WASHINGTON — A pair of influential senators are readying a proposal to give Defense Secretary Chuck Hagel more flexibility in handling the ongoing across-the-board budget cuts known as sequestration.
Sen. John McCain, R-Ariz., on Tuesday described those cuts as a “disaster” and said he and Sen. Lindsey Graham, R-S.C., are drafting an amendment to a coming defense policy bill that would ease the situation.
McCain's comments came the same day that Hagel, a former Republican senator from Nebraska, renewed warnings about the threat to military readiness posed by federal budget constraints.
Hagel also issued a fresh plea for Congress to act on that front as he outlined his vision for adapting the Pentagon to a volatile, post-Iraq, post-Afghanistan world.
He was the keynote speaker at the Center for Strategic and International Studies' Global Security Forum.
Much of the speech dealt with the challenge of operating effectively while locked into the indiscriminate, restrictive funding cuts now on the books.
“We face the danger that our current budget crisis — and the steep, abrupt and deep cuts imposed by sequestration — will cause an unnecessary, strategically unsound and dangerous degradation in military readiness and capability,” Hagel told a room filled with foreign dignitaries and global security experts.
While the Pentagon has sought to shield deploying units from those cuts, Hagel noted that doing so puts the burden on units not currently being deployed.

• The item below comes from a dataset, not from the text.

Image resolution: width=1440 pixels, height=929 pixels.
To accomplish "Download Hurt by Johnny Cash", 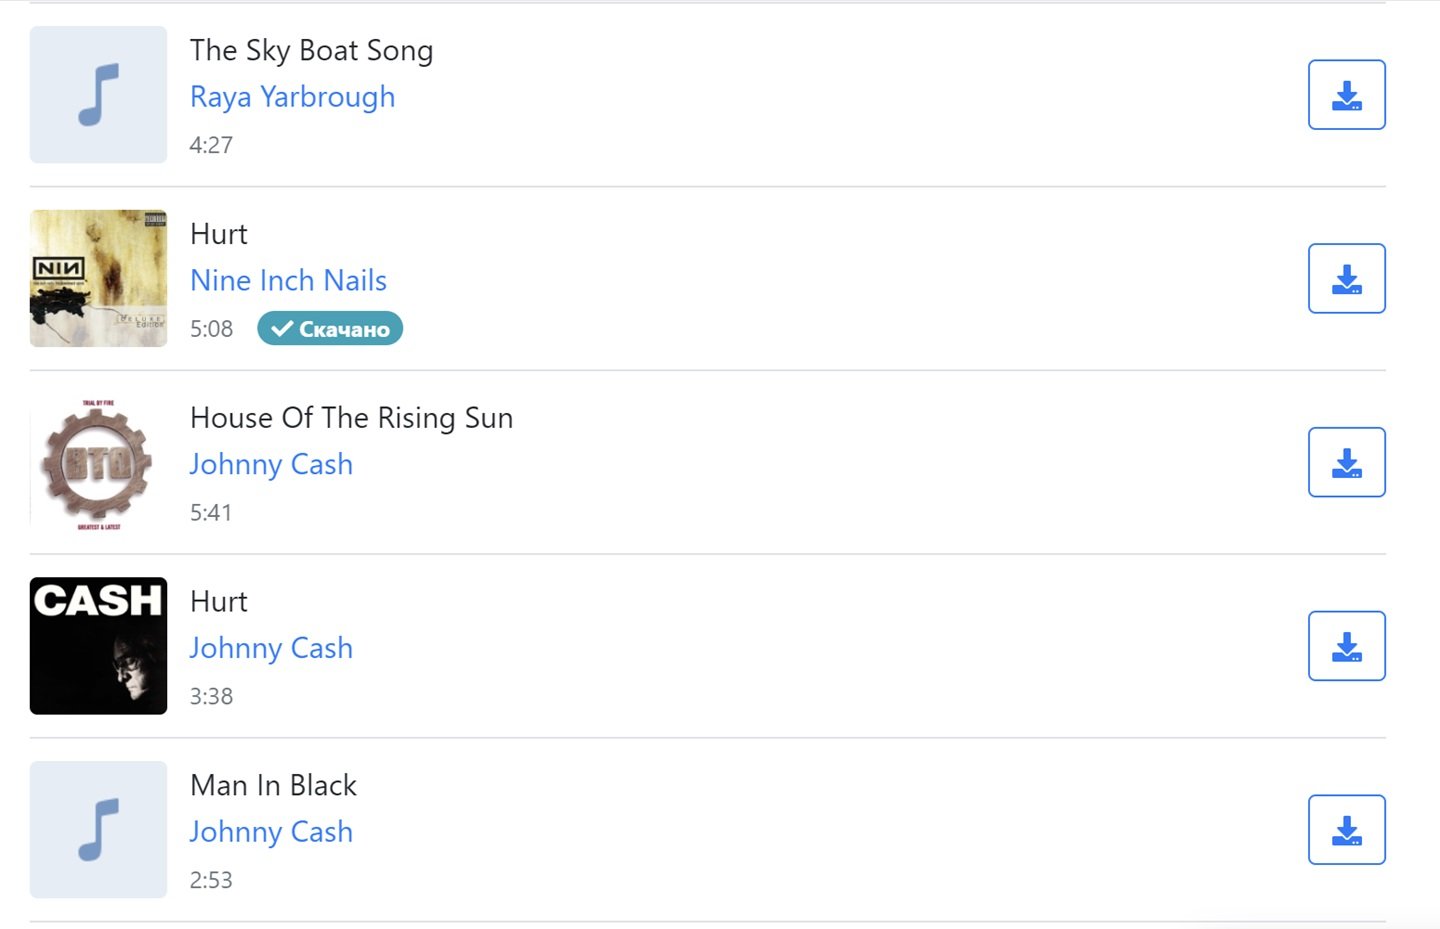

The readiness of those units is undermined as training is curtailed, flying hours reduced and exercises canceled. He said the persistence of sequestration could lead to a “readiness crisis” as time goes on.
“We may have to accept the reality that not every unit will be at maximum readiness, and some kind of a tiered readiness system is perhaps inevitable,” Hagel said. “This carries the risk that the president of the United States would have fewer options to fulfill our national security objectives.”
Asked about Hagel's points, McCain said he agreed with his former colleague about what could be on the horizon.
“I think he's looking at options, none of which are very pleasant,” McCain said.
Graham also echoed Hagel's warnings.
“To allow sequestration to be fully implemented would be one of the most irresponsible acts in the history of Congress,” said Graham. “It would devastate our military capability.”
Sen. Deb Fischer, R-Neb., a member of the Senate Armed Services Committee, struck a somewhat less ominous note, saying she wants to see what proposals come forward.
“Is the sequester a challenge for defense? Yes it is, but there's also a number of senators on both sides who are on the Armed Services Committee who are trying to address that,” Fischer said.
“Our main goal is to make sure this country is secure and that we're defended and that we take care of our military personnel. That's not going to change with the sequester.”
Hagel said in his speech that Congress needs to do something about the nearly $1 trillion in budget cuts over 10 years facing the Pentagon.
“These cuts are too fast, too much, too abrupt, and too irresponsible,” Hagel said in his speech.
While lawmakers are at it, Hagel also urged them to help the Defense Department address rising personnel costs that threaten to create a force of fighting men and women who are well-compensated but poorly trained and equipped.
“Congress must permit meaningful reforms as they slash the overall budget,” Hagel said.
“We will need Congress as a willing partner in making tough choices to bend the cost curve on personnel, while meeting all of our responsibilities to all of our people.”
In broader terms, Hagel talked about the need for a little humility about what exactly the American military can and should be used for.
“Military force must always remain an option — but it should always be an option of last resort,” Hagel said. “The military should always play a supporting role, not the leading role, in America's foreign policy.”
John Pike, a military analyst and director of GlobalSecurity.org, downplayed Hagel's budget warnings, saying the military already has a system of tiered readiness represented by the National Guard and reserves.
Pike said he was surprised that sequestration was allowed to go into effect but said the armed forces seem to be fumbling their way through it now.
“Now that it's here, well, it doesn't seem to be nearly as bad as we were warned,” Pike said. “The sky hasn't fallen yet.”
He also questioned all the talk about military “readiness,” saying the question is readiness to do what?
“It was one thing during the Cold War, when we basically had to deal with the possibility of a Soviet sneak attack,” he said. “I don't think we have to worry about a sneak attack.”